Modulating delirium through stimulation (MoDeSt): study protocol for a randomized, double-blind, sham-controlled trial assessing the effect of postoperative transcranial electrical stimulation on delirium incidence.

Abstract

Background: Postoperative delirium (POD) is the most common neurological adverse event among elderly patients undergoing surgery. POD is associated with an increased risk for postoperative complications, long-term cognitive decline, an increase in morbidity and mortality as well as extended hospital stays. Delirium prevention and treatment options are currently limited. This study will evaluate the effect of transcranial electrical stimulation (tES) on the incidence of POD.

Methods: We will perform a randomized, double-blind, sham-controlled trial using single-session postoperative application of tES in the recovery room in 225 patients (> 65 years) undergoing elective major surgery. Patients will be randomly allocated (ratio 1:1:1) to one of three study groups: (1) alpha-tACS over posterior parietal cortex [2 mA, 20 min], (2) anodal tDCS over left dorsolateral prefrontal cortex [2 mA, 20 min], (3) sham [2 mA, 30 s]. Delirium will be screened twice daily with the 3-min diagnostic interview Confusion Assessment Method (3D-CAM) in the 5 days following surgery. The primary outcome is the incidence of POD defined as at least one positive screening during the five first postoperative days compared between tACS and sham groups. Secondary outcomes include delirium severity, duration, phenotype, postoperative pain, postoperative nausea and vomiting, electroencephalographic (EEG) markers, and fluid biomarkers.

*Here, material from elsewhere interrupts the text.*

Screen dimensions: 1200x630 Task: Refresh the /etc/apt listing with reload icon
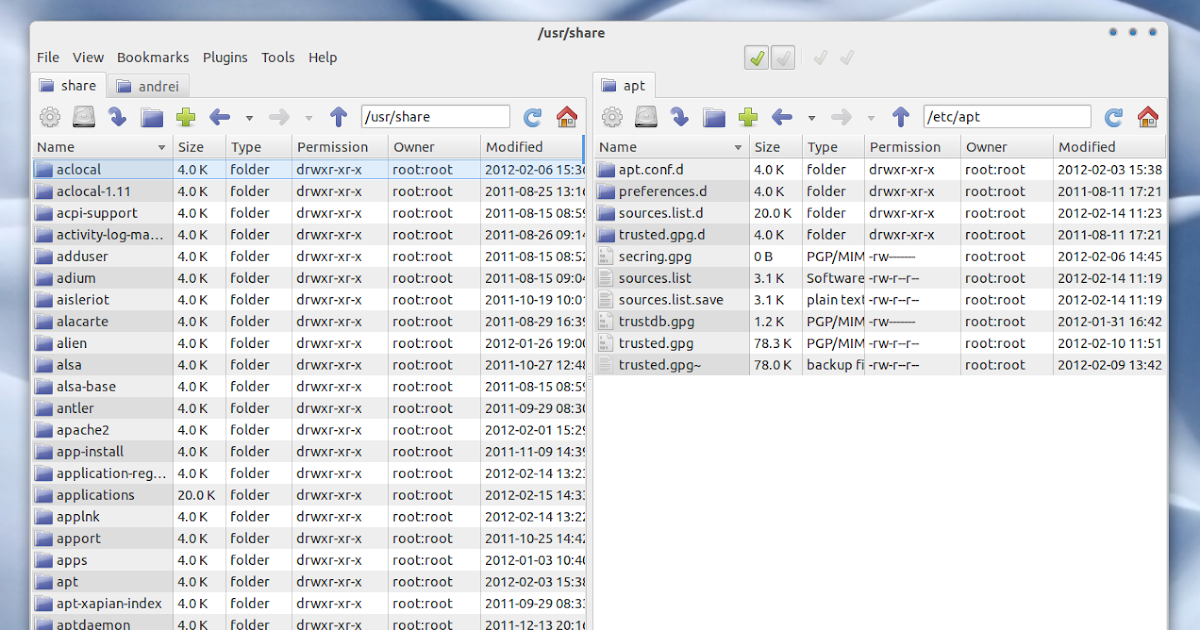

Discussion: If effective, tES is a novel, easily applicable, non-invasive method to prevent the occurrence of POD. The comprehensive neurophysiological and biofluid assessments for markers of (neuro-)inflammation and neurodegeneration will shed light on the pathomechanisms behind POD and further elucidate the (after-)effects of tES. The potential implications for the postoperative recovery comprise enhanced patient safety, neurocognitive outcome, perioperative manageability but also reduced healthcare costs.

Trial registration: German Clinical Trial Registry DRKS00033703. Registered on February 23, 2024.